Our study demonstrates several significant clinical implications. First, we focused on a specific population of critically ill elderly patients with a large sample size (n = 22,361) from multiple centers (208 hospitals, 335 ICUs), ensuring robust representation. Second, we identified a novel non-linear relationship between AST/ALT ratio and 28-day all-cause mortality in elderly ICU patients, establishing a critical threshold of 2.161, below which each unit increase in AST/ALT ratio was associated with a 43.9% higher mortality risk. Third, these findings provide a valuable tool for early risk identification and disease progression monitoring, creating a window of opportunity for timely clinical interventions. Fourth, our mechanistic exploration revealed that WBC count partially mediates the relationship between AST/ALT ratio and mortality, offering new insights into the underlying pathophysiological mechanisms. Finally, these results can assist clinicians in risk stratification, facilitate personalized treatment planning, optimize resource allocation, and potentially improve patient outcomes. Collectively, these findings provide valuable guidance for critical care practice, particularly in the management of elderly ICU patients.

Our study has several limitations.
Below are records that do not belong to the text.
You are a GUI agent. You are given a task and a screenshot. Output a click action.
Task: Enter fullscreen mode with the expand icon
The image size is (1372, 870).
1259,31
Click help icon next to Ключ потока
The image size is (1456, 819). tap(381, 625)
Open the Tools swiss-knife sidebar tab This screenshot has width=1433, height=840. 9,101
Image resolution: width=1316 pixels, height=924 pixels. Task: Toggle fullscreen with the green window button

First, as our study population predominantly consisted of Caucasian patients, caution should be exercised when generalizing these findings to other racial or ethnic groups. Second, our findings may not be fully representative of elderly patients who did not require ICU admission, and the mortality assessment was limited to 28 days post-admission. Third, while we adjusted for measurable confounding factors, the effect of unmeasured confounders in this observational study cannot be entirely ruled out. For example, therapeutic interventions such as mechanical ventilation, vasopressor use, and renal replacement therapy were not included in our analysis. Fourth, the lack of long-term follow-up data in our database precluded the assessment of the relationship between AST/ALT ratio and long-term mortality. Fifth, our study was based solely on a public database and lacks extensive validation. Sixth, our cross-sectional design, which did not analyze longitudinal changes in AST/ALT ratios, represents another limitation. Seventh, elderly ICU patients represent a highly heterogeneous population, and future research needs to explore the relationship between AST/ALT ratio and mortality in specific disease subgroups (such as hepatitis, septic shock, myocardial infarction, etc.). Furthermore, the exclusion of patients with missing AST/ALT values in our study may have introduced selection bias. This could affect the generalizability of our findings to the broader elderly ICU patient population. Finally, given the observational nature of our study, we could only establish associations rather than causal relationships between the variables of interest.

Conclusion

This study is the first to demonstrate an independent association between elevated AST/ALT ratios and increased 28-day all-cause mortality in critically ill elderly patients using the eICU database. Higher AST/ALT ratios were consistently associated with lower survival probabilities, with a significant threshold effect observed. WBC was identified as an important modifier of this relationship. These findings highlight the need for close monitoring of AST/ALT ratios in elderly ICU patients. Additional future studies are necessary to verify these findings and investigate possible mechanisms and interventions to enhance outcomes.